──────── The data ────────
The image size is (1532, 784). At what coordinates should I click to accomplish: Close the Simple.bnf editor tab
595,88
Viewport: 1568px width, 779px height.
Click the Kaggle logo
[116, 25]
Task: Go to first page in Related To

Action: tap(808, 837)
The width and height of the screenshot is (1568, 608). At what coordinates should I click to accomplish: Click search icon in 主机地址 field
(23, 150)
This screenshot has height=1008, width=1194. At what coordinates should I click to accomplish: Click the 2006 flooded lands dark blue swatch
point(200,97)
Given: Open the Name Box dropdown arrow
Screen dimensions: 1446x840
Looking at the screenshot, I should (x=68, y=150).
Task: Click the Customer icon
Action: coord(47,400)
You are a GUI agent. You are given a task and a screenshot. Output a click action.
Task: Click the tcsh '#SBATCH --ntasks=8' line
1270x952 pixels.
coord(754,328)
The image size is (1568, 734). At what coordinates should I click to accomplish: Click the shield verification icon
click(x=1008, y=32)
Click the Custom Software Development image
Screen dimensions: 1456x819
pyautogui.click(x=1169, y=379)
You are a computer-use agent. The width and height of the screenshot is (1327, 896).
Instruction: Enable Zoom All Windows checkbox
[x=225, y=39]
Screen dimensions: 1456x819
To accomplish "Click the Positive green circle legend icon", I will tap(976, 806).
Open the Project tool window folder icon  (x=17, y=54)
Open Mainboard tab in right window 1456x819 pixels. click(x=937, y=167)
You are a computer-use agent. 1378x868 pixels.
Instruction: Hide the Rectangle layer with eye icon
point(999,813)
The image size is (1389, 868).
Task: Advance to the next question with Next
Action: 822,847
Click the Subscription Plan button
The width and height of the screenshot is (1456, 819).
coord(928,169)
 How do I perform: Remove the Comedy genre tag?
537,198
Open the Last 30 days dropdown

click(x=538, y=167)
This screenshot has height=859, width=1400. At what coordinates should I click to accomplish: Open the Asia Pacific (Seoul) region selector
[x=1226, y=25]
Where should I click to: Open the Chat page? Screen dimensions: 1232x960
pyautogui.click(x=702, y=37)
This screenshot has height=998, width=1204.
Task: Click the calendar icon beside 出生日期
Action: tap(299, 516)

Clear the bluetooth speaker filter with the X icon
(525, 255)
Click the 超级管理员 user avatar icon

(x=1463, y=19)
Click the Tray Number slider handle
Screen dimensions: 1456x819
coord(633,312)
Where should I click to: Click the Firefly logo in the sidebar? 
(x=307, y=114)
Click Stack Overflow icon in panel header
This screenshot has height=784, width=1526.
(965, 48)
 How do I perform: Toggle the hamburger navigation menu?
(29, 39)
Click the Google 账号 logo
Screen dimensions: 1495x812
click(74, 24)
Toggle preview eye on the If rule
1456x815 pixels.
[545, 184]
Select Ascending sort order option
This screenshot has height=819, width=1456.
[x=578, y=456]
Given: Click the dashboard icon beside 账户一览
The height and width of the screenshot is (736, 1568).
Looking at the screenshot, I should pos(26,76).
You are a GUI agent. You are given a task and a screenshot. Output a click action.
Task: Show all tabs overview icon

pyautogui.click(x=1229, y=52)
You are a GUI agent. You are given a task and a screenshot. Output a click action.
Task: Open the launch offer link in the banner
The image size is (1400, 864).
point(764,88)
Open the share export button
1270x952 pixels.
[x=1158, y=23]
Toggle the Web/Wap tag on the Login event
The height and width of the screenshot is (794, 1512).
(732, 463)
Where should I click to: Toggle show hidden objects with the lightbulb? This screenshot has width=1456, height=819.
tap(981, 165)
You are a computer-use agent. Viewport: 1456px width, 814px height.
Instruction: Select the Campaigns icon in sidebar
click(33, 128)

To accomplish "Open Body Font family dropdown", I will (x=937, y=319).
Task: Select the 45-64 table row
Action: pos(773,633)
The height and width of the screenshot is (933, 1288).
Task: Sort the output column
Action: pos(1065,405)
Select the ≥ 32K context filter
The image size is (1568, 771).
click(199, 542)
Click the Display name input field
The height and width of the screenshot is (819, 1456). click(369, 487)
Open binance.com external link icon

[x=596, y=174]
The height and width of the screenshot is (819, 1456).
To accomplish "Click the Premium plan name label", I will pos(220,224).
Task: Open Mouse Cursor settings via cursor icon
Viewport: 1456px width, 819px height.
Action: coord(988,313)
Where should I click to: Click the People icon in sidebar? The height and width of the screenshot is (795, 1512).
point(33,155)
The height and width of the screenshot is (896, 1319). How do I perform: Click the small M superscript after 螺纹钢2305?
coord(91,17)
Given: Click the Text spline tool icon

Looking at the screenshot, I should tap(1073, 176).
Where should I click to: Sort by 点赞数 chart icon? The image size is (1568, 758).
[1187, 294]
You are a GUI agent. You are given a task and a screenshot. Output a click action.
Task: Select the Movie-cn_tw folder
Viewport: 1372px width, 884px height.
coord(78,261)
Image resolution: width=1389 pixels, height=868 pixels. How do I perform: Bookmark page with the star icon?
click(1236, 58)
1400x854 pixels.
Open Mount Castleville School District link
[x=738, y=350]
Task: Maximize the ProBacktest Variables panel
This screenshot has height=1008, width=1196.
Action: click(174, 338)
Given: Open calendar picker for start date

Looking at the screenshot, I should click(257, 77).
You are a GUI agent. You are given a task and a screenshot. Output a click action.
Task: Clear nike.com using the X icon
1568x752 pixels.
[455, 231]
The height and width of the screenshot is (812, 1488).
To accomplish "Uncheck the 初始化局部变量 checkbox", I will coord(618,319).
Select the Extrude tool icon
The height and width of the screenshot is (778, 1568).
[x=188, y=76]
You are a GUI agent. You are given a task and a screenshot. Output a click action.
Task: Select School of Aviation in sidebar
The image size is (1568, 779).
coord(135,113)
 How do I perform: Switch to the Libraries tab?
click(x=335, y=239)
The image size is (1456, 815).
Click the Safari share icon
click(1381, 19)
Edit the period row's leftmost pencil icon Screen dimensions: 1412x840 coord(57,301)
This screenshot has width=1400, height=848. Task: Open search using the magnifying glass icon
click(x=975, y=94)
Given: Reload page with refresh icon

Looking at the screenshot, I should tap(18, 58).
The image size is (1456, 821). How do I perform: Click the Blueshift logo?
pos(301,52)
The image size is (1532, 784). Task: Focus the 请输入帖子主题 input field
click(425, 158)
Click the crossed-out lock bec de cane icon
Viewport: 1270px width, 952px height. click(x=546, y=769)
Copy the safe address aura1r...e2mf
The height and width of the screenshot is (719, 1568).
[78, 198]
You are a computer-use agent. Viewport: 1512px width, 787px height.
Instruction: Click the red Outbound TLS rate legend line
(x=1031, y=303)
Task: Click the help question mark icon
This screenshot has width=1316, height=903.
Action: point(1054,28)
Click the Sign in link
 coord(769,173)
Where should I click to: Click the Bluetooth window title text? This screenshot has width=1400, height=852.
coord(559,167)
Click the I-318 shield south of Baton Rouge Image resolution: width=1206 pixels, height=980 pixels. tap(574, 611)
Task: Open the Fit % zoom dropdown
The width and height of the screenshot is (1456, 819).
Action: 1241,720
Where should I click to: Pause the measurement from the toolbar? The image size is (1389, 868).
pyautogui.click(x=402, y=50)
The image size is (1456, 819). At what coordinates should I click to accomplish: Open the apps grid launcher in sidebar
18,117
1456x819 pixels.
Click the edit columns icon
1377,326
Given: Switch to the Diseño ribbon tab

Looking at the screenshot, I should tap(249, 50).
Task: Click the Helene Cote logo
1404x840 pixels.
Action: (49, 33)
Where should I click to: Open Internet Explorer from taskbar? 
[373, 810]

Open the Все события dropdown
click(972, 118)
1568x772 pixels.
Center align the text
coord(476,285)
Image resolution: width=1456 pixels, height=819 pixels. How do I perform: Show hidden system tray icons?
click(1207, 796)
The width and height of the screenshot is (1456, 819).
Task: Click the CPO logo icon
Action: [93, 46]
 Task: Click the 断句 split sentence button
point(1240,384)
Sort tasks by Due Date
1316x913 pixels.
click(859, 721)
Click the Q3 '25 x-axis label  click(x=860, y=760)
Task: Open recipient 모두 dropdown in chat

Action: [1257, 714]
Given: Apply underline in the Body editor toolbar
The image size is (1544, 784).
────────
### Work instructions
Please quote exactly the lines from the one containing "Where should I click to: Click the Bluetooth" through the last line of the records above, both included, and nothing else.

### Answer area
Where should I click to: Click the Bluetooth window title text? This screenshot has width=1400, height=852.
coord(559,167)
Click the I-318 shield south of Baton Rouge Image resolution: width=1206 pixels, height=980 pixels. tap(574, 611)
Task: Open the Fit % zoom dropdown
The width and height of the screenshot is (1456, 819).
Action: 1241,720
Where should I click to: Pause the measurement from the toolbar? The image size is (1389, 868).
pyautogui.click(x=402, y=50)
The image size is (1456, 819). At what coordinates should I click to accomplish: Open the apps grid launcher in sidebar
18,117
1456x819 pixels.
Click the edit columns icon
1377,326
Given: Switch to the Diseño ribbon tab

Looking at the screenshot, I should tap(249, 50).
Task: Click the Helene Cote logo
1404x840 pixels.
Action: (49, 33)
Where should I click to: Open Internet Explorer from taskbar? 
[373, 810]

Open the Все события dropdown
click(972, 118)
1568x772 pixels.
Center align the text
coord(476,285)
Image resolution: width=1456 pixels, height=819 pixels. How do I perform: Show hidden system tray icons?
click(1207, 796)
The width and height of the screenshot is (1456, 819).
Task: Click the CPO logo icon
Action: [93, 46]
 Task: Click the 断句 split sentence button
point(1240,384)
Sort tasks by Due Date
1316x913 pixels.
click(859, 721)
Click the Q3 '25 x-axis label  click(x=860, y=760)
Task: Open recipient 모두 dropdown in chat

Action: [1257, 714]
Given: Apply underline in the Body editor toolbar
The image size is (1544, 784).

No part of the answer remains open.